> **EXERCISE DETAILS**
Set down exactly the lines from the one containing "Where should I" to the final line of the records below, with every picture omitted.
⟨
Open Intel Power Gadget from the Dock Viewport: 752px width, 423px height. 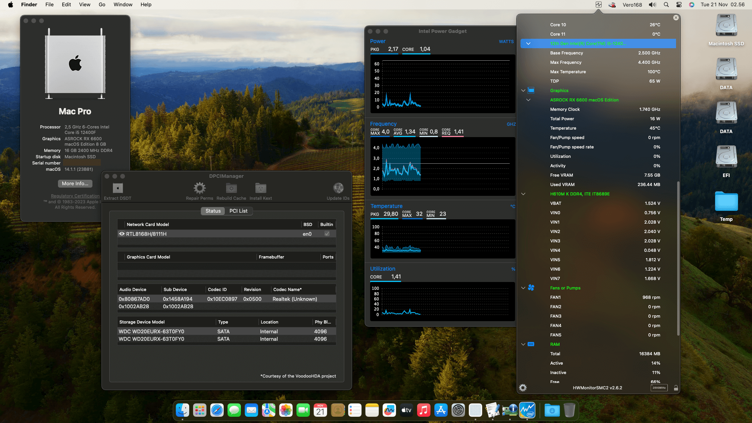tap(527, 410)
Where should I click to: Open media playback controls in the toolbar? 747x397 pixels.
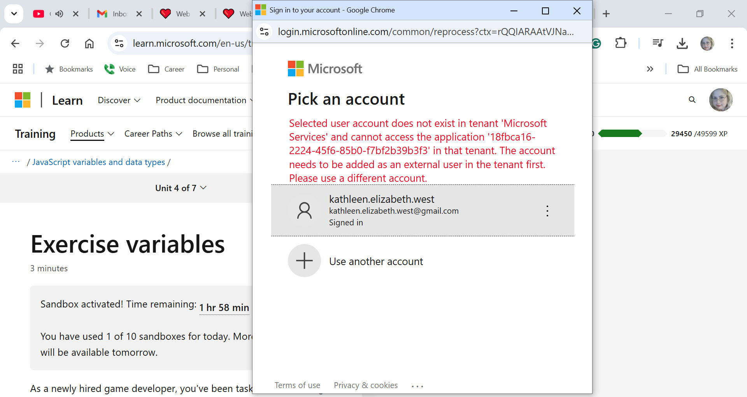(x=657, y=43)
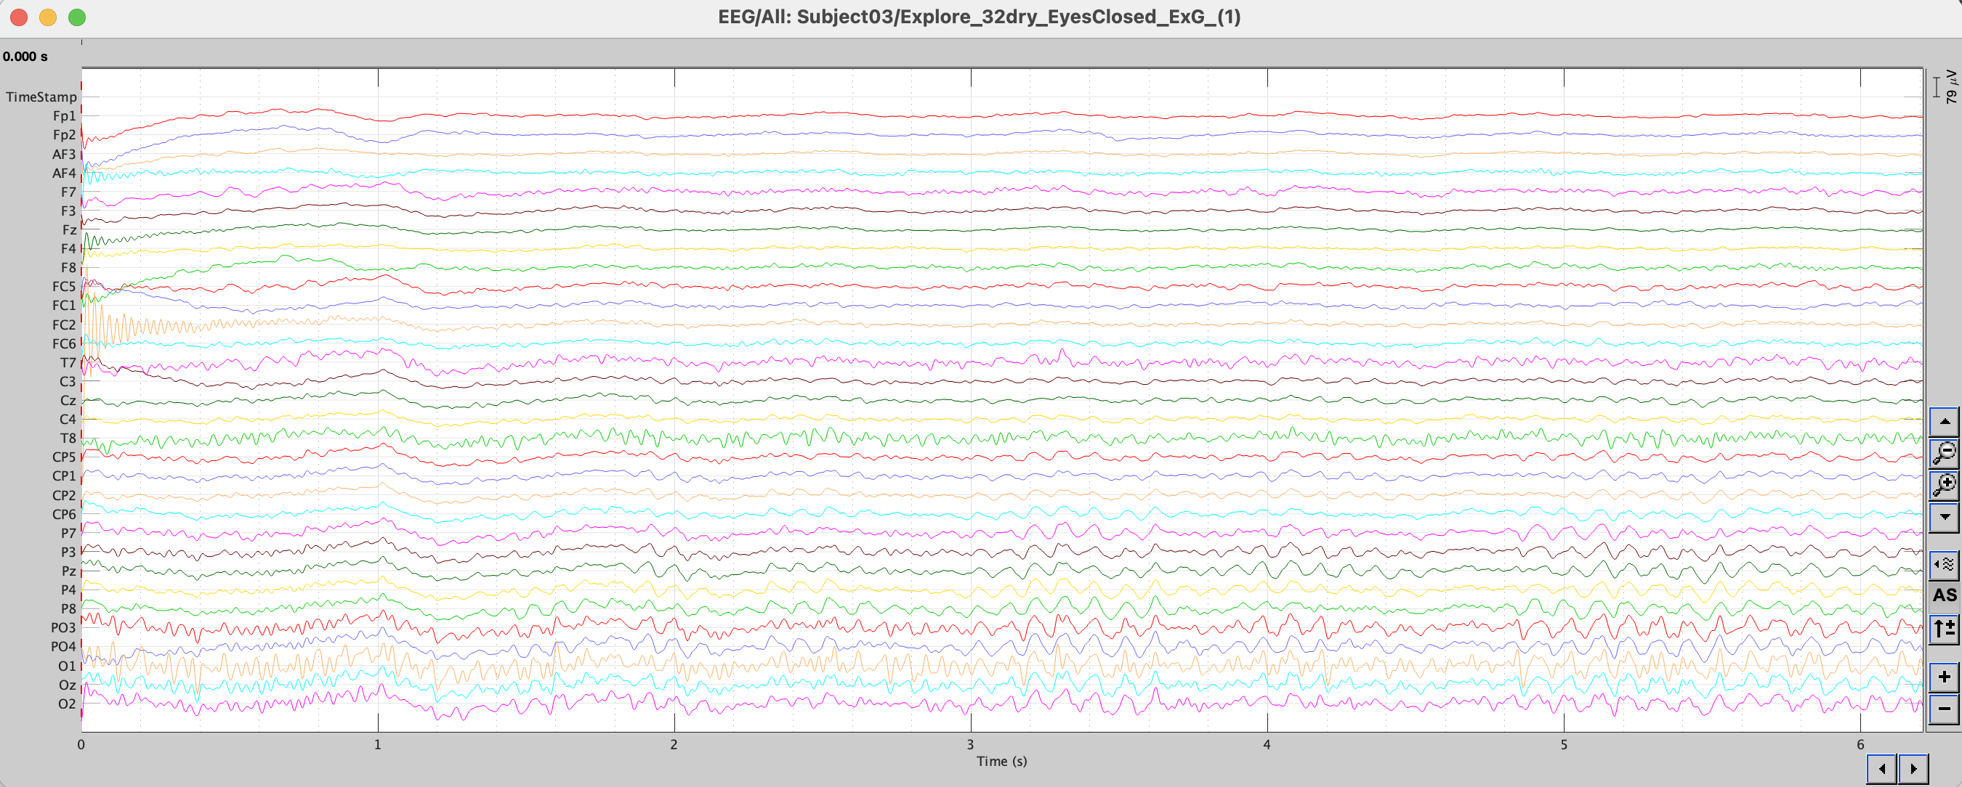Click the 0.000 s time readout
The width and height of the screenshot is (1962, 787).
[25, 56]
⟩
> **ANSWER SPACE**
Where should I click to: Open media playback controls in the toolbar? 747x397 pixels.
(x=657, y=43)
Click the 0.000 s time readout
The width and height of the screenshot is (1962, 787).
[25, 56]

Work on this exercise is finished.